In this era of over-crowded classrooms, under-funding and focus turned from teaching to classroom management, homeschooling has become for many families, a viable, not to mention infinitely successful, alternative.
The current system is unable to accommodate anyone other than the most mainstream; children lying beyond that parameter tend to be left in the dust, either painfully behind or bored and disillusioned. Inspired learning is replaced by rigid adherence to curriculum and hours upon hours of required homework.
There is little to compare to the power of one-on-one attention and time spent with parents. And while the conventional system offers what it can in the form of special programs and classroom aids, with funding stretched and largely inadequate, they are rarely provided but in the most extreme of cases. Time to direct interests, feed passions and address specific issues is only truly available in a home-school environment. It is in the home, with loving and invested parents, where children are best able to explore what excites them, learn to love learning and even better, have a direct hand in their own learning, that makes the homeschooling experience superior to that offered by formal education.

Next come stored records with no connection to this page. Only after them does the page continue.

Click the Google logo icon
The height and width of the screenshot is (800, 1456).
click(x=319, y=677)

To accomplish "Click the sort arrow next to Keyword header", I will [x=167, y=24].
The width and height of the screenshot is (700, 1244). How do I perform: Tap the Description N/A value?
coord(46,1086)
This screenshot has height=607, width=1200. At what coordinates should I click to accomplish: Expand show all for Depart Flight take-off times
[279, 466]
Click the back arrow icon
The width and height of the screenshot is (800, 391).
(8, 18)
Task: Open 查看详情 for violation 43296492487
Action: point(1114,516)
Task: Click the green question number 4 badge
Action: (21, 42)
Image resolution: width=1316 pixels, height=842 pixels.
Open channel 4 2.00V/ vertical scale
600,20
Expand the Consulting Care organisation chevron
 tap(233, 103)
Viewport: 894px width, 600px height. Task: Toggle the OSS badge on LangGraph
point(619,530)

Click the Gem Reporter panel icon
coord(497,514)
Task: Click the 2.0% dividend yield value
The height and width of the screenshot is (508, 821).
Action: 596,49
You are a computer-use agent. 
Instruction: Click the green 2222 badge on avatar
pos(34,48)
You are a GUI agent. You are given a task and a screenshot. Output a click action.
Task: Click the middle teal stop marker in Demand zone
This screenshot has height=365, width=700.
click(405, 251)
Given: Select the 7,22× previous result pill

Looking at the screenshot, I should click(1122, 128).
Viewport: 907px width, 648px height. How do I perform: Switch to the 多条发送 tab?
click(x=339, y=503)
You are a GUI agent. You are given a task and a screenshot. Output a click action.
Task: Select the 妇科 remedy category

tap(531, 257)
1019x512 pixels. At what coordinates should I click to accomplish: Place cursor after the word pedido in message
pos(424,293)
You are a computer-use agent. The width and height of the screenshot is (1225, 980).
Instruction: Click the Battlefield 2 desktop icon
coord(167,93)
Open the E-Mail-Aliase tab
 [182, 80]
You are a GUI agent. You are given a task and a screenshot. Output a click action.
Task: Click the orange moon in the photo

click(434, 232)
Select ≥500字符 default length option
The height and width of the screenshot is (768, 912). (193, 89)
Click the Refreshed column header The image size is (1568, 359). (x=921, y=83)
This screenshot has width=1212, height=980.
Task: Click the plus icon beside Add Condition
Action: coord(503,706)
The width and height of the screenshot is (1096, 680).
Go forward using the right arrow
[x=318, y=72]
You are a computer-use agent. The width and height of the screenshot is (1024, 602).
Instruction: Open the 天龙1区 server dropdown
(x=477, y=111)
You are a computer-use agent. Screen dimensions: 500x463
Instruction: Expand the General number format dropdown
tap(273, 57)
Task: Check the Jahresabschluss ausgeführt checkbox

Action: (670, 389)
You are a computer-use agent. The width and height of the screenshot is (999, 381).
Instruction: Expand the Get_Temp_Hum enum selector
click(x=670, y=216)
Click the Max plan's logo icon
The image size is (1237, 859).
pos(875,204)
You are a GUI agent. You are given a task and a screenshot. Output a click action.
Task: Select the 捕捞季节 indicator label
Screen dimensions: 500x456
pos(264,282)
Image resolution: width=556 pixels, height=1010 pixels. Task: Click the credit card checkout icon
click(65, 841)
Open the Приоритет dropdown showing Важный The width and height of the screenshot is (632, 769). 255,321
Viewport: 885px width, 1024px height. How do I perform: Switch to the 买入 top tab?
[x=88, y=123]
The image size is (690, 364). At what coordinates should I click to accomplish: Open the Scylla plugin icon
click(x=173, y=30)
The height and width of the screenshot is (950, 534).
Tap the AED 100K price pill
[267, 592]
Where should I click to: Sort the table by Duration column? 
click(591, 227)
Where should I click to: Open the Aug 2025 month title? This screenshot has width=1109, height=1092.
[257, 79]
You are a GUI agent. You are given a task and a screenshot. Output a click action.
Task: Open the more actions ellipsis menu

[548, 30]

As recent initiates, homeschooling our school-age children for the past year, the benefits and progress made in twelve months have been more than merely marked. Spurred into making the decision by our fourth-grader’s poor achievement in reading and writing, resulting in his growing stress, anxiety and low self-esteem, we have seen remarkable improvement. Had we continued relying on the conventional system, without a great deal of extra work, we would have had a child in grave danger of falling through the academic cracks. The simple truth was, as parents willing to put in the work, school was seeming at best redundant, and in reality, more of a hindrance.
Ultimately, the proof is in the home-school graduates. Home-schoolers typically graduate earlier than their conventional system counterparts, score better on standardized testing and show greater individual initiative in not only their education but their extra-curricular and professional endeavors as well. Rather than being ruled by arbitrary scheduling, the whims and demands of teachers, peers and unruly classrooms and external reinforcement, home-schooled children enjoy a freedom in learning that reflects better the demands of real life and the importance of individual responsibility and initiative.
Albert Einstein said it best, “The only thing that interferes with my learning is my education.” His words exemplify what it is to home-school.